- [What to work on]
1. In the dlopen patch thread, list every distinct flag name that begins with "RTLD_".
2. Reproduce word for word the passage of the dlopen patch thread from "By the time of second dlopen call this" up to and including "entry in _ns_unique_sym_table.".

[BZ,#17833] _dl_close_worker() does not release inconsistent objects.

Message ID 54BD4F65.2090108@samsung.com
State Superseded
Delegated to: Carlos O'Donell
Headers

Commit Message

Pavel Kopyl Jan. 19, 2015, 6:39 p.m. UTC
  Hello,

I faced with the following problem. [See test case: 
https://sourceware.org/bugzilla/show_bug.cgi?id=17833]

I've a shared library that contains both undefined and unique symbols. 
Then I try to call the following sequence of dlopen:

1. dlopen("./libfoo.so", RTLD_NOW)
2. dlopen("./libfoo.so", RTLD_LAZY | RTLD_GLOBAL)

First dlopen call terminates with error because of undefined symbols, 
but STB_GNU_UNIQUE ones set DF_1_NODELETE flag and hence block library 
in the memory.
The library goes into inconsistent state as several structures remain 
uninitialized. For instance, relocations for GOT table were not performed.
By the time of second dlopen call this library looks like as it would be 
fully initialized but this is not true: any call through incorrect GOT 
table leads to segmentation fault.
On some systems this inconsistency triggers assertions in the dynamic 
linker.

Suggested patch forces object deletion in case of dlopen() fail:

 1. Clears DF_1_NODELETE flag if dlopen() fails, allowing library to be
    deleted from memory.
 2. For each unique symbol that is defined in this object clears
    appropriate entry in _ns_unique_sym_table.


Thanks

Pavel
  

Comments

Yury Gribov Jan. 20, 2015, 6:58 a.m. UTC | #1
On 01/19/2015 09:39 PM, Pavel Kopyl wrote:
> Suggested patch forces object deletion in case of dlopen() fail:

Cc Mike. Could you add a testcase?

-Y
  
Carlos O'Donell Jan. 21, 2015, 12:52 a.m. UTC | #2
On 01/19/2015 01:39 PM, Pavel Kopyl wrote:
> Hello,
> 
> I faced with the following problem. [See test case:
> https://sourceware.org/bugzilla/show_bug.cgi?id=17833]
> 
> I've a shared library that contains both undefined and unique
> symbols. Then I try to call the following sequence of dlopen:
> 
> 1. dlopen("./libfoo.so", RTLD_NOW)
> 2. dlopen("./libfoo.so", RTLD_LAZY | RTLD_GLOBAL)
> 
> First dlopen call terminates with error because of undefined symbols,
> but STB_GNU_UNIQUE ones set DF_1_NODELETE flag and hence block
> library in the memory. The library goes into inconsistent state as
> several structures remain uninitialized. For instance, relocations
> for GOT table were not performed. By the time of second dlopen call
> this library looks like as it would be fully initialized but this is
> not true: any call through incorrect GOT table leads to segmentation
> fault. On some systems this inconsistency triggers assertions in the
> dynamic linker.
>
> Suggested patch forces object deletion in case of dlopen() fail:
> 
> 1. Clears DF_1_NODELETE flag if dlopen() fails, allowing library to be
>    deleted from memory.

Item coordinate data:
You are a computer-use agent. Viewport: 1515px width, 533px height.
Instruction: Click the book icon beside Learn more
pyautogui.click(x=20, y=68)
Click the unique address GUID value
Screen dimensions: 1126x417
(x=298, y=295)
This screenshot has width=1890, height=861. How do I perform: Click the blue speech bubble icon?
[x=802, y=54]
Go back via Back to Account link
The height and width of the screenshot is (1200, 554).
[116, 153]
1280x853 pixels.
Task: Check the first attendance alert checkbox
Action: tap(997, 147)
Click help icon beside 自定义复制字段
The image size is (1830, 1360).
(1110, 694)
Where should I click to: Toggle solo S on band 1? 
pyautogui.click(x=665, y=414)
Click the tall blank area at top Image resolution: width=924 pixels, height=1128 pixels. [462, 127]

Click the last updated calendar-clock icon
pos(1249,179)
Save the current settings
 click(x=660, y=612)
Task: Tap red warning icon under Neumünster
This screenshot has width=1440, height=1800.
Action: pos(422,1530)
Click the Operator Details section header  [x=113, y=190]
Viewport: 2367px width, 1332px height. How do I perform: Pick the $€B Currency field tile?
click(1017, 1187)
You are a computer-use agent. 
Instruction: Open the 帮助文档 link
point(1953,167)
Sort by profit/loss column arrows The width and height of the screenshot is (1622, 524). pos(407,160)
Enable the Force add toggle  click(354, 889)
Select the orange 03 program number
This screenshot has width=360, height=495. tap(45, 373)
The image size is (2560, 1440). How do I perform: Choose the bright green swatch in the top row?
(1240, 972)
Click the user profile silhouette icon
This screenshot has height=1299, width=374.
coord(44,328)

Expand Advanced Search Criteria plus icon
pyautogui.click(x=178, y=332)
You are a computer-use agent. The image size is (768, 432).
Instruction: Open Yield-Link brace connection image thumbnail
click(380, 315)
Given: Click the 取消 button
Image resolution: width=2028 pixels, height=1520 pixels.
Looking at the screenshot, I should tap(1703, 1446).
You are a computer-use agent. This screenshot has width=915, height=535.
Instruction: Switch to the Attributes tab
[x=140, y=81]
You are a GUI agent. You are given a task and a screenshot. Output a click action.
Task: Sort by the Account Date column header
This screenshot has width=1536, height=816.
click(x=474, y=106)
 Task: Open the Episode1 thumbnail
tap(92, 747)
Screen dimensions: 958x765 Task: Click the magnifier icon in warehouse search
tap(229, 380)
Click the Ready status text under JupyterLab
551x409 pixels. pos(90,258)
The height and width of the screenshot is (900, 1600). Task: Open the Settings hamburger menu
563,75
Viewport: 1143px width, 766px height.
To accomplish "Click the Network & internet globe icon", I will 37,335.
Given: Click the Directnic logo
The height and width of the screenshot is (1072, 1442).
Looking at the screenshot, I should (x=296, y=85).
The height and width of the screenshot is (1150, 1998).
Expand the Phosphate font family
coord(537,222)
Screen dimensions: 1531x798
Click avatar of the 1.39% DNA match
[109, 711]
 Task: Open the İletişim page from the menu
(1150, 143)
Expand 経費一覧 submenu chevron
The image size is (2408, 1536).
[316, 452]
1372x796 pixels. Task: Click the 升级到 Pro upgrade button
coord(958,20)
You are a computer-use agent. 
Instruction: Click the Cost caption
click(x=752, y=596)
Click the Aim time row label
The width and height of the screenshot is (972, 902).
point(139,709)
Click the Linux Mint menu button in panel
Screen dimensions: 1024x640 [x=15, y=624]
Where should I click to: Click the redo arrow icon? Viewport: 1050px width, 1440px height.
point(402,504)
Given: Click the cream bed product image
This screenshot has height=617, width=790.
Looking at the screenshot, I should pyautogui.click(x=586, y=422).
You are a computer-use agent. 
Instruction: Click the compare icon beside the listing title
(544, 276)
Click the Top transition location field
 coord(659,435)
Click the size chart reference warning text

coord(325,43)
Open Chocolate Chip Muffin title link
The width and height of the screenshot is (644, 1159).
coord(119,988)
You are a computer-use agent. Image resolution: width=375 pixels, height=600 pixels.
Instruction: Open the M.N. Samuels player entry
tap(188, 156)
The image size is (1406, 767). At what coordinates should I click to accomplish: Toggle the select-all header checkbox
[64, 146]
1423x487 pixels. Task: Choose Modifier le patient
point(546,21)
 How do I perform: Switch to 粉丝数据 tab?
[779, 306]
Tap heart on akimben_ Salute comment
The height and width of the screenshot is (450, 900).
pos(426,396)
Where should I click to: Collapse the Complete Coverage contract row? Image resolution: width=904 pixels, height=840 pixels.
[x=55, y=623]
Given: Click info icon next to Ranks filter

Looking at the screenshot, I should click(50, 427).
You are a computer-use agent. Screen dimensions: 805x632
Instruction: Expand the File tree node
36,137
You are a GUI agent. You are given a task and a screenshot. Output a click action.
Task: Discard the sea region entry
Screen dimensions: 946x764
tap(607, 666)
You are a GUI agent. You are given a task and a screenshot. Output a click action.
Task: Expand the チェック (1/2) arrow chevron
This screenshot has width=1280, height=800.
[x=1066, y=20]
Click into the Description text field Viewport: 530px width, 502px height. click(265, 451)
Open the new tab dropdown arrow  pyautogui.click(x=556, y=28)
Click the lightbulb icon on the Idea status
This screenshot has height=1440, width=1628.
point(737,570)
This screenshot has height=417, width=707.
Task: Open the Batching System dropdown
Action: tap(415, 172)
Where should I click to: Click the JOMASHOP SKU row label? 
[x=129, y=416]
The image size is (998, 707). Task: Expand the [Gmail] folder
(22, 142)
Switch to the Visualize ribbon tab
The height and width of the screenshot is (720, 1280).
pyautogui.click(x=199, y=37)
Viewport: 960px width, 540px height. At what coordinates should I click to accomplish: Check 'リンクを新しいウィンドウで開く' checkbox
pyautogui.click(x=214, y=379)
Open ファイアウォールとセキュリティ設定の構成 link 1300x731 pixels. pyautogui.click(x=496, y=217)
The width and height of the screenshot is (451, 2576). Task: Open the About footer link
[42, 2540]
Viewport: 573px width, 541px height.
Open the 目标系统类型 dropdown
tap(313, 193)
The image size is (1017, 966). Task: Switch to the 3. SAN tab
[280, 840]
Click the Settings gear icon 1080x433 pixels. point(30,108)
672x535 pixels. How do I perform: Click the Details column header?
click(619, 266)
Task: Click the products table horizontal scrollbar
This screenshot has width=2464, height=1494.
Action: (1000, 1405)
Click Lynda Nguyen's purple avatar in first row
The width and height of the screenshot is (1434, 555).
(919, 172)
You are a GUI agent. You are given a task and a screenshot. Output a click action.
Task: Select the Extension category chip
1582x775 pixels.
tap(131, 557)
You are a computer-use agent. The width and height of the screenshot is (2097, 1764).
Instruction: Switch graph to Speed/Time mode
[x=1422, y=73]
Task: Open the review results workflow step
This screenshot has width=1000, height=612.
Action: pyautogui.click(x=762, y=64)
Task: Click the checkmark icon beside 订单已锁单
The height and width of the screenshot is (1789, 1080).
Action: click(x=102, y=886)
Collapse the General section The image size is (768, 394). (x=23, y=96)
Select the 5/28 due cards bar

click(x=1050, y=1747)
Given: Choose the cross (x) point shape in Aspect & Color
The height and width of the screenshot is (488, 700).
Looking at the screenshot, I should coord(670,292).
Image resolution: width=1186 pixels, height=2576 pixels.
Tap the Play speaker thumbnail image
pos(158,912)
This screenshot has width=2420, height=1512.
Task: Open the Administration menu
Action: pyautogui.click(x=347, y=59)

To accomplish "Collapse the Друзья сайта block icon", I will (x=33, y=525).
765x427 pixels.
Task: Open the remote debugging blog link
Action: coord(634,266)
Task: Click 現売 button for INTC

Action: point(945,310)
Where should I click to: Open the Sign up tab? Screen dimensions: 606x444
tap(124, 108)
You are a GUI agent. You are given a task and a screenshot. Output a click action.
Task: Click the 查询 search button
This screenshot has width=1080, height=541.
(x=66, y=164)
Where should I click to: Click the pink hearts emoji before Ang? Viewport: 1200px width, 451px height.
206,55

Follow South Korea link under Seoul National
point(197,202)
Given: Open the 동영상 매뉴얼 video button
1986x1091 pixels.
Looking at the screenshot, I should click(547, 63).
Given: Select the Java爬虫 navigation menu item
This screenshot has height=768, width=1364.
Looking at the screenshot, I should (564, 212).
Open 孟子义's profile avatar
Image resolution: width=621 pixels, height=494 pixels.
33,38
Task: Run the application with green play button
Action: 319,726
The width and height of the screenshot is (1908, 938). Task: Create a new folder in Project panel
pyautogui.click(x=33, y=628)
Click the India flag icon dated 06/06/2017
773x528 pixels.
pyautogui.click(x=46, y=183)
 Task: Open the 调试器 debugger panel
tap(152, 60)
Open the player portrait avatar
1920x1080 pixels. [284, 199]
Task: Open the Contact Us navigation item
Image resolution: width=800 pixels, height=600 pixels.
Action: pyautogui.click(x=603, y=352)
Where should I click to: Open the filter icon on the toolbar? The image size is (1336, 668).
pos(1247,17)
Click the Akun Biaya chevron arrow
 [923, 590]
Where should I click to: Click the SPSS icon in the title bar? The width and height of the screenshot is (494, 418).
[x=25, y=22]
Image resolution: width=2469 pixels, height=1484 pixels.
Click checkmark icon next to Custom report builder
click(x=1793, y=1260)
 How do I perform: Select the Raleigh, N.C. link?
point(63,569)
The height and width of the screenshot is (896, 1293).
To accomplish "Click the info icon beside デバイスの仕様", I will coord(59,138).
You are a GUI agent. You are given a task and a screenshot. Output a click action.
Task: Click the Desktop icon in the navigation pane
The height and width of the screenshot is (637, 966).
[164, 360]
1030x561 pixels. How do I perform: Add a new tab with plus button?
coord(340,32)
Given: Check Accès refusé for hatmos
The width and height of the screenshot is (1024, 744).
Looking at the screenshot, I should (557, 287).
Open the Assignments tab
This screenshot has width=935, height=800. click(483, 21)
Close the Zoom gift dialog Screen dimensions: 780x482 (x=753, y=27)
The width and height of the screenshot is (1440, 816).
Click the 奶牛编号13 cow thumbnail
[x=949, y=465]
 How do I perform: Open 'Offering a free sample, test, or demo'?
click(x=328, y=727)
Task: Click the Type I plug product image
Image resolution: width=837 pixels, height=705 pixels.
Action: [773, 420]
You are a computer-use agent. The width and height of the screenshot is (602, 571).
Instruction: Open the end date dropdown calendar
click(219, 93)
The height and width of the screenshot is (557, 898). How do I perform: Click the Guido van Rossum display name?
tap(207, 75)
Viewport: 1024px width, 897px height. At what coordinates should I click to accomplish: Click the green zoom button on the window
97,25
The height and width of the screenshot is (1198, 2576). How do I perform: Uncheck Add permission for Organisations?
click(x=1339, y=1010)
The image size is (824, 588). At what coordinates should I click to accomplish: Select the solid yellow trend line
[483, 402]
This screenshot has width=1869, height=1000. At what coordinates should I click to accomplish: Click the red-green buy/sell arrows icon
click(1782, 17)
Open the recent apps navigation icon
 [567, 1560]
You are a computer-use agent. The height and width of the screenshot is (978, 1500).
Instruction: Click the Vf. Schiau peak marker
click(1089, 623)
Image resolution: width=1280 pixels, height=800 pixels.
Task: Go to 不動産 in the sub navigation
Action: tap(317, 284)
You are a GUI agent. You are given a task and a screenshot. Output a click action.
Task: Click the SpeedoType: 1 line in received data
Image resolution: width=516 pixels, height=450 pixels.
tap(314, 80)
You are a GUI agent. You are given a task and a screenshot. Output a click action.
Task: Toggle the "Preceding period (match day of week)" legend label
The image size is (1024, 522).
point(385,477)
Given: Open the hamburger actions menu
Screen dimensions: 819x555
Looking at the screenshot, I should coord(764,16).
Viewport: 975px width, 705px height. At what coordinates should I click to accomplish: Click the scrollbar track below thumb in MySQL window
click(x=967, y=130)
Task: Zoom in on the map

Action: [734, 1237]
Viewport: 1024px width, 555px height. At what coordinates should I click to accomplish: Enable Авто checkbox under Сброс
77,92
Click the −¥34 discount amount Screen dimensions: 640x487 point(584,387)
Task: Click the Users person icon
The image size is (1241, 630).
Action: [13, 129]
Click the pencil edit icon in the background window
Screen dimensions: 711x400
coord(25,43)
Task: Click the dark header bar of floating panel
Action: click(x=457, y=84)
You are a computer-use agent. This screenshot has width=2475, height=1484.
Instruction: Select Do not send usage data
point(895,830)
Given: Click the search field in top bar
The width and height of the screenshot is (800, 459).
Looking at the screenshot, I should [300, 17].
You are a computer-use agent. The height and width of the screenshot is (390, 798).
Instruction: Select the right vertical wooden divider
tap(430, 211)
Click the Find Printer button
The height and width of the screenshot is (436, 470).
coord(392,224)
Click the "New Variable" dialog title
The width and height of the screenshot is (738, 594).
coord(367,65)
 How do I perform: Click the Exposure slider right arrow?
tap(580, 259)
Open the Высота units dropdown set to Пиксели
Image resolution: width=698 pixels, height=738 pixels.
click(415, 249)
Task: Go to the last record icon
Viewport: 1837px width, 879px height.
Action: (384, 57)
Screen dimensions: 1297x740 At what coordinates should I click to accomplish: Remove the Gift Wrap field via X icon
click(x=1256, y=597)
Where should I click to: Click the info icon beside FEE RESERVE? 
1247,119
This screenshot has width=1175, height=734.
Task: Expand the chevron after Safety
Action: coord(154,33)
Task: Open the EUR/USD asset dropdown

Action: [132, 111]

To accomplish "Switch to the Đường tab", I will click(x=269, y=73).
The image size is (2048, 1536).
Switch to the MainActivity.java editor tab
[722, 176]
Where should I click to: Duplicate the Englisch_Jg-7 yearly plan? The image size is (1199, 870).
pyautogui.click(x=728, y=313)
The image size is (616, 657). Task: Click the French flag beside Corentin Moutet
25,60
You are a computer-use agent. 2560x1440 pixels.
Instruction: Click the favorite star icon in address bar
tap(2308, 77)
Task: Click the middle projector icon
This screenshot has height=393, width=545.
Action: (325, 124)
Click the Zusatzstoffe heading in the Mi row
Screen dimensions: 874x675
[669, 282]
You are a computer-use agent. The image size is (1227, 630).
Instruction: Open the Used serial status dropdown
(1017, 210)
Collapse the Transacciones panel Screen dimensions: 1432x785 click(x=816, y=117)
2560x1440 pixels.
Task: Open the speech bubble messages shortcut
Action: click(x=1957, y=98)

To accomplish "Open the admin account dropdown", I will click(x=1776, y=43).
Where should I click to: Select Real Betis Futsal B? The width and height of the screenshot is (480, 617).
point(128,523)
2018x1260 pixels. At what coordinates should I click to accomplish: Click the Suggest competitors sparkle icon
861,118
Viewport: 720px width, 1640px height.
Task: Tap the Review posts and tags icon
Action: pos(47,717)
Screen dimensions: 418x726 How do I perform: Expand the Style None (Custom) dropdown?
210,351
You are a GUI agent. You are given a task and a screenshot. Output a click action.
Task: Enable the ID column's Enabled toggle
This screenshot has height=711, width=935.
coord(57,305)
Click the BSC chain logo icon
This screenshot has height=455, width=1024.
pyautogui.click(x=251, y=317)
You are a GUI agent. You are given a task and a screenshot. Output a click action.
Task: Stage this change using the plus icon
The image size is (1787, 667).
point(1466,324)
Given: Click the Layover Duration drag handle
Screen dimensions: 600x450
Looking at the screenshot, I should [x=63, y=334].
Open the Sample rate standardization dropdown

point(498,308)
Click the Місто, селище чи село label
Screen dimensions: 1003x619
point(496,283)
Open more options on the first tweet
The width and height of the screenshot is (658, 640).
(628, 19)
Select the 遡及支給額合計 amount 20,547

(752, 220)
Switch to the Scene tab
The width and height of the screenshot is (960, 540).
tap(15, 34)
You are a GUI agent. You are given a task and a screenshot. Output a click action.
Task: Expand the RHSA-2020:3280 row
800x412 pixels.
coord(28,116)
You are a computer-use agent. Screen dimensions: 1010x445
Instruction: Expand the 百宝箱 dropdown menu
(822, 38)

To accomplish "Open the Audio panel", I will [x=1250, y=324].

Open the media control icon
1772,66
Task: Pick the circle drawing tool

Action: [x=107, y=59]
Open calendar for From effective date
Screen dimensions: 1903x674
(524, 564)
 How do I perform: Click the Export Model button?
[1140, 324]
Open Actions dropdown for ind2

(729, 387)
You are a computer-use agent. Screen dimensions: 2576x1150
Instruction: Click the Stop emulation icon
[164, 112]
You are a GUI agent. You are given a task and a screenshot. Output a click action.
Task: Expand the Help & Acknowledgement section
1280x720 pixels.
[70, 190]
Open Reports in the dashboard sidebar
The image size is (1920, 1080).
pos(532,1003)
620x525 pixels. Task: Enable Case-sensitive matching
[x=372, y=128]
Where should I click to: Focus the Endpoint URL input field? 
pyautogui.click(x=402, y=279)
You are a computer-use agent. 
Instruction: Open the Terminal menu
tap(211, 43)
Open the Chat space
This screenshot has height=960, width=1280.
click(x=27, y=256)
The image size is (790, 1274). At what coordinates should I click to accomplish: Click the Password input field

- [Solutions for each task]
1. RTLD_NOW, RTLD_LAZY, RTLD_GLOBAL

2.
By the time of second dlopen call this library looks like as it would be 
fully initialized but this is not true: any call through incorrect GOT 
table leads to segmentation fault.
On some systems this inconsistency triggers assertions in the dynamic 
linker.

Suggested patch forces object deletion in case of dlopen() fail:

 1. Clears DF_1_NODELETE flag if dlopen() fails, allowing library to be
    deleted from memory.
 2. For each unique symbol that is defined in this object clears
    appropriate entry in _ns_unique_sym_table.